- Problem set
a: In the movie reviews preprocessing text, what will be done with the IMDB IDs once they are fetched?
b: Copy out the passage of the movie reviews preprocessing text from "# Movies Reviews" to "ID to do so.", replacing "file" with "notebook".

- Quoted text
---

# Movies Reviews Dataset Preprocessing
In this file, we will basically be fetching the IMDB Id's of the all our final names from the last file. Since we would want to fetch reviews of any given particular movie, we want an IMDB ID to do so.

We will append it to our data as a new column for further use.

## Importing the Dependencies

In [4]:
import pandas as pd
import requests
from tmdbv3api import TMDb
import time

import os
from dotenv import load_dotenv
load_dotenv()

TMDB_API_KEY = os.getenv("TMDB_API_KEY")

## Loading the Data

In [54]:
data = pd.read_csv('/Users/dhruv/Desktop/Machine_Learning/Projects/Movie_Recommender/Movies_Final.csv')

In [55]:
data.shape

(26241, 3)

## Function to fetch IMDB IDs using TMDB API

In [6]:
# Setting up TMDB function with API Key
tmdb = TMDb()

---

- Provided material
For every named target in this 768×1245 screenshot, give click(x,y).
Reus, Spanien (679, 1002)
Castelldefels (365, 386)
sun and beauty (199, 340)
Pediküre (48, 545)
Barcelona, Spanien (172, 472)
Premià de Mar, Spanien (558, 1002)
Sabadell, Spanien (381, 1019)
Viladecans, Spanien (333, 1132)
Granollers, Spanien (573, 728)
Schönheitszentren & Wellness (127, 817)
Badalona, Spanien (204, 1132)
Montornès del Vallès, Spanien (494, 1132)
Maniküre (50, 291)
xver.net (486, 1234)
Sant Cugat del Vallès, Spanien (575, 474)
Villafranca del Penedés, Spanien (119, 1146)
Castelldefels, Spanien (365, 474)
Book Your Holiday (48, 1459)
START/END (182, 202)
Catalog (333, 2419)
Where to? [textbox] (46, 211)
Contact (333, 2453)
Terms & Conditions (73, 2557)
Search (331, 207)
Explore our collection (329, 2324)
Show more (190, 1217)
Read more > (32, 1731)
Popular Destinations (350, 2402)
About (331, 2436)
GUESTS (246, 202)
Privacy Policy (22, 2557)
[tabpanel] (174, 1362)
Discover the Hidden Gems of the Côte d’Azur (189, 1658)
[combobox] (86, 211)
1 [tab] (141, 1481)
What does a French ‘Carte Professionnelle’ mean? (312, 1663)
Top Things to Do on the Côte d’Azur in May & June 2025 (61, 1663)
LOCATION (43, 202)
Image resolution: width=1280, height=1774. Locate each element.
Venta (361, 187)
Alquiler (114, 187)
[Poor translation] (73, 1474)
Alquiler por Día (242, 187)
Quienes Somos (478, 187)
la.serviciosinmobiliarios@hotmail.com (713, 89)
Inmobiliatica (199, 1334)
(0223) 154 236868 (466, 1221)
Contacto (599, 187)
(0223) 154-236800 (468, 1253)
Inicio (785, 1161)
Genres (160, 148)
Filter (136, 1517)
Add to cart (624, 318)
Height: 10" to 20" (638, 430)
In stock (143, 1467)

---

- Expected responses
a: They will be appended to the data as a new column for further use.

b:
# Movies Reviews Dataset Preprocessing
In this notebook, we will basically be fetching the IMDB Id's of the all our final names from the last notebook. Since we would want to fetch reviews of any given particular movie, we want an IMDB ID to do so.